As India’s electric vehicle market surges past 2 million registrations in 2025, a widening infrastructure gap threatens to undermine the nation’s ambitions of becoming a global leader in sustainable mobility, according to industry analysis.
Highlights:
- EV registrations reached 2.02 million in 2025, led by the two-wheeler segment
- Charging infrastructure remains concentrated in metro cities, leaving highways and smaller towns underserved
- Global leaders like Norway, China, and Germany offer blueprint for coordinated infrastructure planning
- Private sector participation and policy alignment identified as critical to closing the infrastructure deficit
The Infrastructure Challenge
Despite robust growth in electric vehicle adoption across two-wheelers, three-wheelers, passenger vehicles, and commercial fleets, India’s charging network has failed to keep pace with demand. Most public charging stations remain confined to metropolitan areas, creating a significant barrier for intercity travel and commercial operations.
The infrastructure gap stems from multiple bottlenecks including slow land approvals, inadequate grid capacity, and fragmented coordination among government agencies. Charging projects face persistent delays due to unclear ownership models and conflicting responsibilities across regulatory bodies, undermining consumer confidence and complicating fleet planning for commercial operators.
Fast-charging facilities, essential for long-distance travel and commercial vehicle operations, remain particularly scarce outside major urban centers.
Policy Support Shows Promise
India’s progress in electric mobility has been substantial. Production-linked incentives have boosted domestic manufacturing capacity, while multiple states have introduced EV-friendly policies featuring tax exemptions, registration benefits, and purchase incentives. The electric bus segment has gained significant traction in urban transport networks, and logistics companies are increasingly electrifying their fleets.
However, these milestones highlight a concerning pattern: vehicle adoption is outpacing infrastructure development, creating potential bottlenecks that could slow the transition to electric mobility.
Global Lessons in Infrastructure Planning
Leading EV markets worldwide have adopted infrastructure-first strategies that India could adapt to its unique context. Norway has achieved one of the world’s highest EV adoption rates by ensuring charging points are uniformly distributed nationwide, making charging a seamless part of daily mobility rather than a planned activity.

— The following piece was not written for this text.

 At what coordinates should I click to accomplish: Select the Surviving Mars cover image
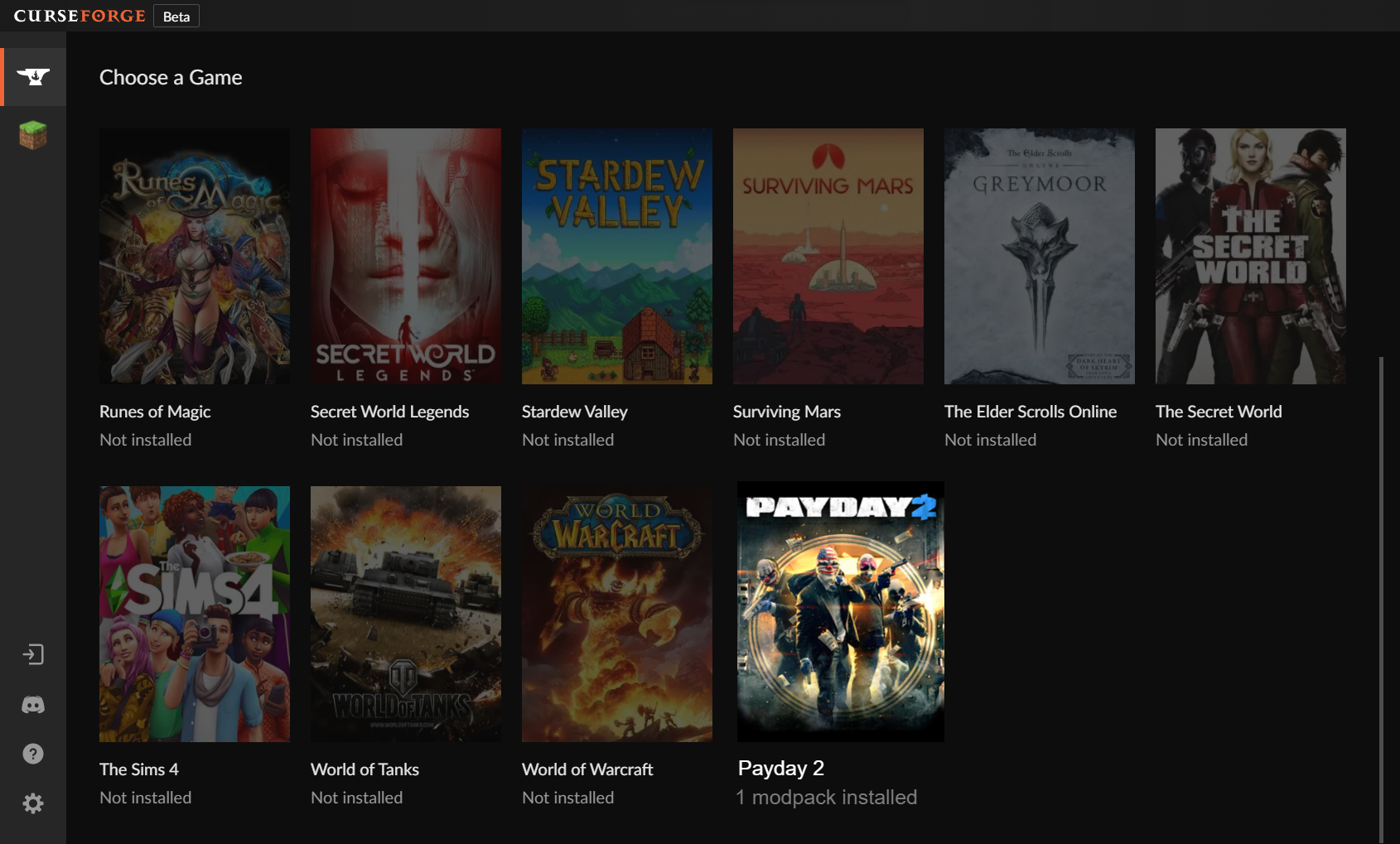coord(828,256)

China has scaled infrastructure rapidly through state-backed execution, deploying large public charging hubs and depot-based systems for commercial fleets. Germany focuses on fast-charging corridors along highways to support long-distance travel, treating charging infrastructure as integral to national transport planning.

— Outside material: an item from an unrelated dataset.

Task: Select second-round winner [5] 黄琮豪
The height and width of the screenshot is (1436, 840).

The Netherlands has created a highly connected network by integrating charging stations with urban infrastructure and residential areas, using data-driven planning to anticipate demand rather than merely responding to it. Sweden is experimenting with charging roads that allow vehicles to charge while driving, reducing battery size requirements.
The Path Forward
Industry experts emphasize that India must treat charging infrastructure as non-negotiable national infrastructure, comparable to roads, power grids, and telecommunications networks. This requires planning ahead of vehicle adoption rather than reacting to demand after bottlenecks emerge.

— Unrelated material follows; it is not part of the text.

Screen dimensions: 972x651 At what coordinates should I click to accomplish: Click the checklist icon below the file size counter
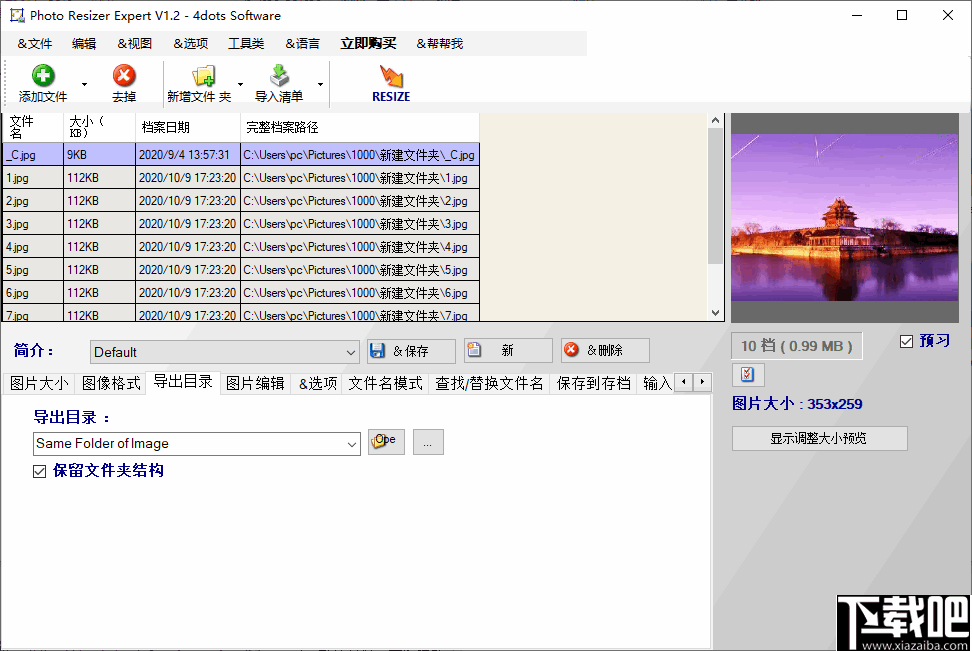747,374
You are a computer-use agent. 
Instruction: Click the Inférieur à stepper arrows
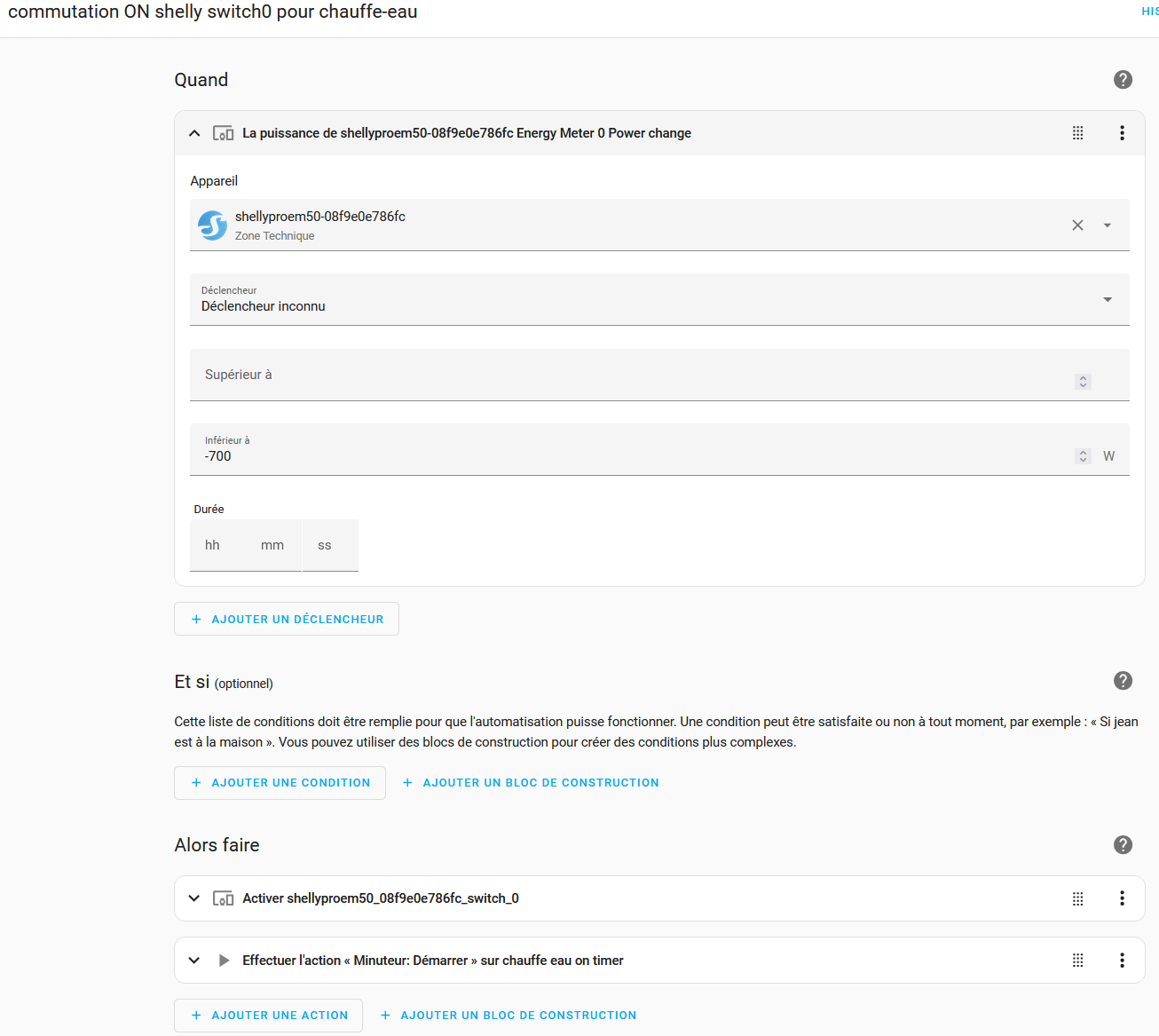(x=1083, y=456)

Key recommendations include corridor-based and cluster-based charging approaches targeting highways, logistics hubs, industrial zones, and residential areas. Standardized charging interfaces and payment systems would reduce fragmentation and improve user confidence, while long-term grid planning would ensure the power system can handle rising charging demand.
Policy consistency across states is crucial to encourage private sector investment. Energy companies, real estate developers, fleet operators, and equipment manufacturers all play central roles in scaling infrastructure, but require predictable regulatory frameworks and clear incentive structures.
Sustainability Integration Essential
Experts warn that charging infrastructure must be integrated with renewable energy generation and smart grid management to achieve genuine sustainability. Without this alignment, increased EV adoption could simply shift emissions from tailpipes to power plants.
Several companies, including Exicom and Mahindra, are already investing in ultra-fast charging networks, signaling private sector confidence in India’s EV future. However, coordinated action across government, utilities, and private operators remains essential to transform India from an EV adopter to an EV leader in sustainable transportation.